En el cuento del escritor y fundador de la Literatura de la Onda, una jóven asiste a una fiesta, conoce a un baterista y comienzan una relación primeramente fugaz, dan un tour por varios moteles y terminan en el Registro Civil. En el cuento de Velázquez “es casi lo mismo, pero al revés”, dice luego de abandonar la librería y huir al Zazá para relajar la cabeza con una cheve.
“El libro arranca con la historia de un fotógrafo que conoce a la maestra de yoga en el concierto de una banda. Deciden irse a vivir juntos, pero la diferencia entre ambos es que este texto ya tenía los antecedentes del ‘Fantasma de Canterville’ y de Charly García”, dice el escritor quien, alguna vez confesó a Gatopardo, redacta mejor en el comedor de su casa que en un estudio con sillón y escritorio a modo.
De entre las páginas emergen personajes sin compasión. Ni porque sean familia, hermanos. Como en “El código del payaso”, cuento donde “existe gente cuya felicidad se finca en la infelicidad de los demás”, menciona Velázquez. Una historia sobre la alegría que le genera al hermano mayor el hacer trizas al más chico durante toda su vida. No cesa incluso cuando la suerte favorece al que es vilipendiado. Lo álgido llega cuando el más grande embaraza a la pareja del menor y comienza una familia con ella. La violencia psicológica es llevada a sus últimas consecuencias.
También te puede interesar la crónica: "Hablando de mosquitos en búsqueda de Bruce Dickinson".
Lo mismo sucede en los “Discos Indies Unidos, S.A. de C.V.”, un relato que narra la vida y muerte de un padre e hijo, con años de distancia, bajo las mismas circunstancias: el suicidio asistido por un matón. Sin embargo, lo importante es el cómo pasan las cosas, no el resultado.
Con el cambio de páginas, se nota la técnica más refinada de Velázquez. Evita el uso de guiones sin que el lector pierda el ritmo. La adhesión de anglicismos o de cómo se pronuncian las palabras en la sierra. La oralidad atrapada a cada párrafo. Los personajes piensan y tienen vida, crean sus propios diagnósticos entre ellos y se lee cómo algunos tienen enfermedades inventadas como el “síndrome de la hacendosita”. También describen sus propias actitudes con fórmulas cuasi matemáticas: Kendra + alcohol = gordo, descripción que da un personaje sobre lo que le sucede cuando ingiere bebidas etílicas. Se intentan explicar la vida y también se quedan sin respuestas, como algunos que reconocen la no paternidad y se perciben como “huérfanos a la inversa”. Incluso se aventura a hacer una especie de obra de teatro, con todo y reparto, en “La biografía de un hombre es su color de piel (La accidentada y prieta historia oral de Yoni Requesound)”.

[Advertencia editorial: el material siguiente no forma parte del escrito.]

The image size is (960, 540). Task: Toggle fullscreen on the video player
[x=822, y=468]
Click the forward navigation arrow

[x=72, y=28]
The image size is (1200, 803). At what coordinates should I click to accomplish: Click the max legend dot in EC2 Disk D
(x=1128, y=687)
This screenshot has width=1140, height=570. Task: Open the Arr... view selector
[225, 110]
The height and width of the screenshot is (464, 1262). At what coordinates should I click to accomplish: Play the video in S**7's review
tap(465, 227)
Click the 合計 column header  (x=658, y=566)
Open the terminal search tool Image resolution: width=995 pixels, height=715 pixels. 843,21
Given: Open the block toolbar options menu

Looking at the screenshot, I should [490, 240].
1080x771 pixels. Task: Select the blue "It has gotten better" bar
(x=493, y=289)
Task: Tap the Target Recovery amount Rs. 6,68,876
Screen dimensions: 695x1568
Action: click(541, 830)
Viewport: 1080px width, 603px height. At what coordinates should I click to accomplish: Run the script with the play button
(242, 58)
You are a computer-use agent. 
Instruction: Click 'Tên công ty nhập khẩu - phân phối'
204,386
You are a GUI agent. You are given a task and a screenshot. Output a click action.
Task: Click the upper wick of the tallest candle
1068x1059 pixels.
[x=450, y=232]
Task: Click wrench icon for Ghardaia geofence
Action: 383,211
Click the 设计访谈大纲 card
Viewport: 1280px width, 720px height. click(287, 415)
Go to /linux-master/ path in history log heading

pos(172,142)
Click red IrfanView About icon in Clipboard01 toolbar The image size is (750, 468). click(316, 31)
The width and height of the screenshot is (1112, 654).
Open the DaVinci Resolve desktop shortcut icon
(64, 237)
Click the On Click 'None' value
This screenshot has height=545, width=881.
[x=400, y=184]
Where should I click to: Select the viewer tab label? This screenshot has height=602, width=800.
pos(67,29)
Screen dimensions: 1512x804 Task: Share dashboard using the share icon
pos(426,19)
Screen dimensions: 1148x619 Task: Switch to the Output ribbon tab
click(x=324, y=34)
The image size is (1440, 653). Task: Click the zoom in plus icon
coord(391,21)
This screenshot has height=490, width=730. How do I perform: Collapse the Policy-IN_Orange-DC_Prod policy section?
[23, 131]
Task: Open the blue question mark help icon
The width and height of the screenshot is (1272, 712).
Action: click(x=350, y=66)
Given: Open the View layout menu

Para cerrar el libro, el cuento que le da nombre, tenía por objetivo centrarse en un menonita costumbrista. En palabras de Velázquez: “Estuve investigando muchas cosas, pero el tipo de menonita que a mí me interesaba no era de los que tienen una vida social distinta, sino de los que están apegados a ciertas partes de su religión. El menonita modernizado no me interesaba. Lo que quería era que tuviera esta necesidad de escindirse de todo lo que representa ser un menonita”. Una historia que navega desde quien abandona el barco de su legado familiar hasta convertirse en domador de elefantes, pero fracasa. Ya no hay animales qué domar en los circos. Pero en el camino, tras fincarse entre el arte zen y el culto al Tonayán, alcanza la levitación. Hecho que lo lleva a la cárcel y termina, de una forma u otra, abrazado por los tentáculos del narco para buscar liberar a un líder criminal.
Además de su propia colección dentro de la editorial, Carlos Velázquez ya trabaja en un próximo libro. Si el año y el karma de vivir en el norte lo tratan bien, tendríamos más relatos velazquianos antes de terminar el 2024.